◆ Task material
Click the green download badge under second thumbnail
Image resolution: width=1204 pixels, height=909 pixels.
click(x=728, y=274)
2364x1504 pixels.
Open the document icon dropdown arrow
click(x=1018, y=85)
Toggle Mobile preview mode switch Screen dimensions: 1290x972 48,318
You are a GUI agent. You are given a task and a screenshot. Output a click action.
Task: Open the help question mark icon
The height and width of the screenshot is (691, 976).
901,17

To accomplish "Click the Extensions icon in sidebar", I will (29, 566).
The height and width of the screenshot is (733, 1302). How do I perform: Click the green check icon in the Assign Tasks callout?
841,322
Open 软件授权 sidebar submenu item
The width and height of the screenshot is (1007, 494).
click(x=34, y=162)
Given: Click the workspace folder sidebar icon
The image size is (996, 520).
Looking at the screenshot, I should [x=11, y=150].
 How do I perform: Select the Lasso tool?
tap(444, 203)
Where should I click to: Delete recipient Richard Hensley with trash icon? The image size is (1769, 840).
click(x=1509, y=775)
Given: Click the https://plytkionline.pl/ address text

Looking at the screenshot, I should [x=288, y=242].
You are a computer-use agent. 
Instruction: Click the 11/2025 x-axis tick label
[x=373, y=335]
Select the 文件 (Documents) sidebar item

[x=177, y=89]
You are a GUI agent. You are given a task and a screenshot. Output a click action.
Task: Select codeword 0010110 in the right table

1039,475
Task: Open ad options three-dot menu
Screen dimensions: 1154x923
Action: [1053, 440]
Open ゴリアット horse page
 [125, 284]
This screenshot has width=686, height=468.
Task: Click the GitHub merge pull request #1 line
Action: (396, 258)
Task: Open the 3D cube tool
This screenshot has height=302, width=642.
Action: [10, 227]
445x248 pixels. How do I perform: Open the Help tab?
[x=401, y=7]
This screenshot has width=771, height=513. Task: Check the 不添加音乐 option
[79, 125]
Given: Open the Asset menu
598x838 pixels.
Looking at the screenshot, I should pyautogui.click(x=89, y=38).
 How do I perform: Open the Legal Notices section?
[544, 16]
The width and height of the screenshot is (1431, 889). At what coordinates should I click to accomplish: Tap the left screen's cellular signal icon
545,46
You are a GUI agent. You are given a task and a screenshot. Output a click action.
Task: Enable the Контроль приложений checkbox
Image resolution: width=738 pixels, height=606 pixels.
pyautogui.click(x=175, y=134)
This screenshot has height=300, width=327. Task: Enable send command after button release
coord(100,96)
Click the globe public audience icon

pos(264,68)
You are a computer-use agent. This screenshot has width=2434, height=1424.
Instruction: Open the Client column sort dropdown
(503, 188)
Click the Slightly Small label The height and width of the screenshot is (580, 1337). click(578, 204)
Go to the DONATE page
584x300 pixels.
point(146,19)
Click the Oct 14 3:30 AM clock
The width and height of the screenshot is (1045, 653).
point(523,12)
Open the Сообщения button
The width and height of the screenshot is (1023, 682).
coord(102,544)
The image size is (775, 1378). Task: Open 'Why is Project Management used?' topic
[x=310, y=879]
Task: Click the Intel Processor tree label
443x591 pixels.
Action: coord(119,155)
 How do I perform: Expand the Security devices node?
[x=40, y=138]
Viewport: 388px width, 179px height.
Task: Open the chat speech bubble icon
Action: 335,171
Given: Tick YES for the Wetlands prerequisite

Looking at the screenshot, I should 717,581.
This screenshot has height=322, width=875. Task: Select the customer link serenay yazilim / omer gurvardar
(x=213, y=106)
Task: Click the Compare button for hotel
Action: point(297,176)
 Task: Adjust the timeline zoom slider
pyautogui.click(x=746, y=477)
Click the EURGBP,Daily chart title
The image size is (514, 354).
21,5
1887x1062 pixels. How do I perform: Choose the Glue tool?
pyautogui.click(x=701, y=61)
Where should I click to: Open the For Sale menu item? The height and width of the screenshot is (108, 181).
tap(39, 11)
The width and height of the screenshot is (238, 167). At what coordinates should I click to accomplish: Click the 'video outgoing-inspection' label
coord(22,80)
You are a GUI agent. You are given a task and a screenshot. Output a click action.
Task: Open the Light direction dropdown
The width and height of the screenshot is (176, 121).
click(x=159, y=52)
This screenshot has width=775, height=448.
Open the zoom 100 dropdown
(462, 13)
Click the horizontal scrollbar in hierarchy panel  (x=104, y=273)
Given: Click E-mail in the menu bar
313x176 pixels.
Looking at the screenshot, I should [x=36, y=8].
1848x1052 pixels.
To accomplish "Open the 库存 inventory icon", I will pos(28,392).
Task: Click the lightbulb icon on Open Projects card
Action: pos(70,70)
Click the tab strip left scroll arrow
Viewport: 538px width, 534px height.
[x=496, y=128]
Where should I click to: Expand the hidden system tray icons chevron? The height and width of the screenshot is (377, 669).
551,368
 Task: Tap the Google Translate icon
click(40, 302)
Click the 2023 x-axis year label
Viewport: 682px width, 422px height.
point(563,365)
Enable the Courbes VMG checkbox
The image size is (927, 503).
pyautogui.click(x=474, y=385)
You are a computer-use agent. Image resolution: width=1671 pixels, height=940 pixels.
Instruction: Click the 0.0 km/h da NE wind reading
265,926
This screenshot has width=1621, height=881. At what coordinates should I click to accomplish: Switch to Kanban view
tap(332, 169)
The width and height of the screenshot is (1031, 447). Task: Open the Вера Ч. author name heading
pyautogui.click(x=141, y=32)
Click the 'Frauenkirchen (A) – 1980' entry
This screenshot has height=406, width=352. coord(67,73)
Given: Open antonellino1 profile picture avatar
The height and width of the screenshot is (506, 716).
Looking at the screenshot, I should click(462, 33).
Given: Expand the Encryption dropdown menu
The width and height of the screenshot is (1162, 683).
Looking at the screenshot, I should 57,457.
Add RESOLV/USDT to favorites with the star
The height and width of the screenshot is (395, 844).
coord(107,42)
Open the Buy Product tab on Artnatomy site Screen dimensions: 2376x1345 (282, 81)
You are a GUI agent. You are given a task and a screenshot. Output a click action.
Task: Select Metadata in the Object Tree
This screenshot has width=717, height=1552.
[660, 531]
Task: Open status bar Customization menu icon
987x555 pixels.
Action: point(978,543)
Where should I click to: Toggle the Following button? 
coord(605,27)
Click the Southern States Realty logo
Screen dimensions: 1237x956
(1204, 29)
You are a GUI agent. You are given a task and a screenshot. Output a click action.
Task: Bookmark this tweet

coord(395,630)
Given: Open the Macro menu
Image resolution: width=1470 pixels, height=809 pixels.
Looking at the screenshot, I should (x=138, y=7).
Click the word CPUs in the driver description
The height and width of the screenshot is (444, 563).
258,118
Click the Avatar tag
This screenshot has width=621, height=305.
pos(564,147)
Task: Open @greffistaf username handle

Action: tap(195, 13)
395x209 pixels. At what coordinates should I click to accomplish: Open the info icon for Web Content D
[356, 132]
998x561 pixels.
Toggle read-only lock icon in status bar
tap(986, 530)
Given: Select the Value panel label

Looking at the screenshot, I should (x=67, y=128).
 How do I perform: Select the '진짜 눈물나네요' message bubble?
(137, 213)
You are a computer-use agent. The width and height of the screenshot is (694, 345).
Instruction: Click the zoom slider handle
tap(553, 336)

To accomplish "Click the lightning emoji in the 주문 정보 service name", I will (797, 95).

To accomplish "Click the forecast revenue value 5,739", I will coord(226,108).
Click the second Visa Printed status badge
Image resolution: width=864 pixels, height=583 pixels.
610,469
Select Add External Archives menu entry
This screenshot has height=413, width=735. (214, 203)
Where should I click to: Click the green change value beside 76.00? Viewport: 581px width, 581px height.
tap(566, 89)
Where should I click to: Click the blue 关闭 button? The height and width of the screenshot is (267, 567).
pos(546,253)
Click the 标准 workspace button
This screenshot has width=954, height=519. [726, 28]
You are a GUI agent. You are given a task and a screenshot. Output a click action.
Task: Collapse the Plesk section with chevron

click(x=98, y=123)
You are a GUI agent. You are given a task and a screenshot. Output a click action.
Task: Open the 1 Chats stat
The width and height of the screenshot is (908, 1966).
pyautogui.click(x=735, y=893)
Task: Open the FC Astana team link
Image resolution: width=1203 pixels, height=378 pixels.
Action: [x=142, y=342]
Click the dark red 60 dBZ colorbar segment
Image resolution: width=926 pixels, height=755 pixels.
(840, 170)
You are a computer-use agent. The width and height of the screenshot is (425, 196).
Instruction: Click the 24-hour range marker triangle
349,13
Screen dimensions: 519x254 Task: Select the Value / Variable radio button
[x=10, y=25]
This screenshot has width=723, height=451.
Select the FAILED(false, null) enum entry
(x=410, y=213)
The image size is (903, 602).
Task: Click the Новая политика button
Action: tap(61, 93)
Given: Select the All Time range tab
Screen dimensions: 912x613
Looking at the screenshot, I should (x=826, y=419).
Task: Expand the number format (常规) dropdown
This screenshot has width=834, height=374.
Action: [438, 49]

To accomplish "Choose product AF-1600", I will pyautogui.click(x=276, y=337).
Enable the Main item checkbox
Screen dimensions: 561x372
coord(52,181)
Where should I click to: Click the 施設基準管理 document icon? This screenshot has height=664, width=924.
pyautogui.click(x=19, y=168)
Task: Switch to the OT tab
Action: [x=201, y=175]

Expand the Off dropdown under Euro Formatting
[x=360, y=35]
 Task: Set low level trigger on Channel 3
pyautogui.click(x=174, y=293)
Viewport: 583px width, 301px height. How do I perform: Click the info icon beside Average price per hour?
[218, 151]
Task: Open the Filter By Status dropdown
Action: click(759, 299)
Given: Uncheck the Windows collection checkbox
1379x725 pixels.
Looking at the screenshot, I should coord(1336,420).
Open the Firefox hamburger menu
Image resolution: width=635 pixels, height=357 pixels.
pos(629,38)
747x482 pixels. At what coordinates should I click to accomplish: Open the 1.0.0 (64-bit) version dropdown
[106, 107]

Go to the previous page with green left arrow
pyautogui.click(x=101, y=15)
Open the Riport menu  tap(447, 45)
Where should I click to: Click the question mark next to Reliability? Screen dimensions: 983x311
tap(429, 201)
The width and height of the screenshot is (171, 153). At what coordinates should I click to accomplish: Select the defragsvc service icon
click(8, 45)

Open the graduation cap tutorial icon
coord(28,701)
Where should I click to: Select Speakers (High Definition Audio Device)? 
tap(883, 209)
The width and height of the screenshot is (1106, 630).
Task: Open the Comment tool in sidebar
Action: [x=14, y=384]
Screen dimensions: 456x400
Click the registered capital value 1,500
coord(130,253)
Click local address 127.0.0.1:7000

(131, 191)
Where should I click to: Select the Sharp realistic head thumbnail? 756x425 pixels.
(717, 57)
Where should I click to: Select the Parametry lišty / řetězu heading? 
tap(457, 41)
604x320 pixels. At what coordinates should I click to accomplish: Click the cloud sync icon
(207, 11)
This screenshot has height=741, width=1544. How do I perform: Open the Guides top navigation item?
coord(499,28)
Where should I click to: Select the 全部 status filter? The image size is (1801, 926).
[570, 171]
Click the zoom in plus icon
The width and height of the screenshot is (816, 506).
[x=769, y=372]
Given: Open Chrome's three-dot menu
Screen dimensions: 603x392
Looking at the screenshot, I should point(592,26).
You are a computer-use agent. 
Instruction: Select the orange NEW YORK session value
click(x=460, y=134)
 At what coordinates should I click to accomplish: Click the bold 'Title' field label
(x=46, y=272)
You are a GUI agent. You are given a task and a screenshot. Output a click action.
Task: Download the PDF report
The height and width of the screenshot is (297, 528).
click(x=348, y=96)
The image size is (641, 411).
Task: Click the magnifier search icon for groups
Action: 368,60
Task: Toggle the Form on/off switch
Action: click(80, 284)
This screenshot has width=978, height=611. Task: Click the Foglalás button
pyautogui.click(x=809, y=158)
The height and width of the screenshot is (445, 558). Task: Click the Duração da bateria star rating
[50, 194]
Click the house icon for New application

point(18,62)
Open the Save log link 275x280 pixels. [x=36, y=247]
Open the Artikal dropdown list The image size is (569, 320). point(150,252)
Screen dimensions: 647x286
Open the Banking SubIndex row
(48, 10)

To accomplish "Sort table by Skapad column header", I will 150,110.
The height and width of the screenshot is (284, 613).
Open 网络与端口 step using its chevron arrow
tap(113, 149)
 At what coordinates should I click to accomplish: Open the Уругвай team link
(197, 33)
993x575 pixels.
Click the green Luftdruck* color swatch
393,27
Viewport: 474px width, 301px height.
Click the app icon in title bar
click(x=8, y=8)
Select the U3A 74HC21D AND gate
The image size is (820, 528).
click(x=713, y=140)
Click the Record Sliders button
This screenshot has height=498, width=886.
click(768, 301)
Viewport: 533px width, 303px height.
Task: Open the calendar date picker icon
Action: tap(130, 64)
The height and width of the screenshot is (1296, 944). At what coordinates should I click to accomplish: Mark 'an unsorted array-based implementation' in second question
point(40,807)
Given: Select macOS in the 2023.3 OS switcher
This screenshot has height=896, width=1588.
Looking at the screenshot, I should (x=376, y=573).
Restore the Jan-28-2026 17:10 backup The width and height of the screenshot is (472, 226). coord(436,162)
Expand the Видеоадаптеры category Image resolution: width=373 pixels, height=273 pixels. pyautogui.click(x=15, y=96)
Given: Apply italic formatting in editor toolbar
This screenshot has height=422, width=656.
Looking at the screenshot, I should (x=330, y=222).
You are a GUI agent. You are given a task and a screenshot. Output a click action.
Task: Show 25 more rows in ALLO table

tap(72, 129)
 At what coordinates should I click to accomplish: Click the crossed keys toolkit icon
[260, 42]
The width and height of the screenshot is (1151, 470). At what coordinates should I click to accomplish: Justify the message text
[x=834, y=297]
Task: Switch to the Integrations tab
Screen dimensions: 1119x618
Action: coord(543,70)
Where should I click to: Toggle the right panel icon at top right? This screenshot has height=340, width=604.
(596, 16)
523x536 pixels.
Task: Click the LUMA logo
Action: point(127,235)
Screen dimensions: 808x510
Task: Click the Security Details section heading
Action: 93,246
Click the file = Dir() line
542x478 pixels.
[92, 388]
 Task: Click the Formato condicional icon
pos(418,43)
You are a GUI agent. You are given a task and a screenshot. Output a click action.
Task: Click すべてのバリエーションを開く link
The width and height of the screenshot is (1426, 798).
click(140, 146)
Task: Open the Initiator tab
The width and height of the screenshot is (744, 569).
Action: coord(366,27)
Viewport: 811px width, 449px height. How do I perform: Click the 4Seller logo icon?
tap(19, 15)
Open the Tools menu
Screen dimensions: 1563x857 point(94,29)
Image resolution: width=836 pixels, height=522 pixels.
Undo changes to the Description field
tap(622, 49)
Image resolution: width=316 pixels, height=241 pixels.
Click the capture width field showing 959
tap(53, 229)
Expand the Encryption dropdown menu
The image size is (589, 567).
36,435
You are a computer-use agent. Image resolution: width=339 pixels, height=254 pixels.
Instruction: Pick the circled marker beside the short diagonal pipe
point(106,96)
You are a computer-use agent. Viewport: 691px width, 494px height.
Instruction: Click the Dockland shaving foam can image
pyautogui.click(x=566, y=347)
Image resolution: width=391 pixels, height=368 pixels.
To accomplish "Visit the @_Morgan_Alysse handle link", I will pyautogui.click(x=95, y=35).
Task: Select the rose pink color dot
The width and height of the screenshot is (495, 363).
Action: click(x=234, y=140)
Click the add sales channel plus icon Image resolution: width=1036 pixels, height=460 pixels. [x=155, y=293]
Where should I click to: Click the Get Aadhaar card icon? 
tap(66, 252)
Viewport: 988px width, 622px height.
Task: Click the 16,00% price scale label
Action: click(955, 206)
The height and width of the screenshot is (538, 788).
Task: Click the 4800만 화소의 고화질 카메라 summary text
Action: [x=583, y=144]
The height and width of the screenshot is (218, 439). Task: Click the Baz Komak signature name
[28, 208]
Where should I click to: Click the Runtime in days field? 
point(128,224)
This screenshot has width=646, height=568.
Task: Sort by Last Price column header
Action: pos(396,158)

◆ What needs to be done
Write out the listing exactly, beginning at the line that contains "Where should I click to: Click the blue" and stopping after the line that contains "coord(52,181)".

◆ Answer below
Where should I click to: Click the blue 关闭 button? The height and width of the screenshot is (267, 567).
pos(546,253)
Click the 标准 workspace button
This screenshot has width=954, height=519. [726, 28]
You are a GUI agent. You are given a task and a screenshot. Output a click action.
Task: Collapse the Plesk section with chevron

click(x=98, y=123)
You are a GUI agent. You are given a task and a screenshot. Output a click action.
Task: Open the 1 Chats stat
The width and height of the screenshot is (908, 1966).
pyautogui.click(x=735, y=893)
Task: Open the FC Astana team link
Image resolution: width=1203 pixels, height=378 pixels.
Action: [x=142, y=342]
Click the dark red 60 dBZ colorbar segment
Image resolution: width=926 pixels, height=755 pixels.
(840, 170)
You are a computer-use agent. The width and height of the screenshot is (425, 196).
Instruction: Click the 24-hour range marker triangle
349,13
Screen dimensions: 519x254 Task: Select the Value / Variable radio button
[x=10, y=25]
This screenshot has width=723, height=451.
Select the FAILED(false, null) enum entry
(x=410, y=213)
The image size is (903, 602).
Task: Click the Новая политика button
Action: tap(61, 93)
Given: Select the All Time range tab
Screen dimensions: 912x613
Looking at the screenshot, I should (x=826, y=419).
Task: Expand the number format (常规) dropdown
This screenshot has width=834, height=374.
Action: [438, 49]

To accomplish "Choose product AF-1600", I will pyautogui.click(x=276, y=337).
Enable the Main item checkbox
Screen dimensions: 561x372
coord(52,181)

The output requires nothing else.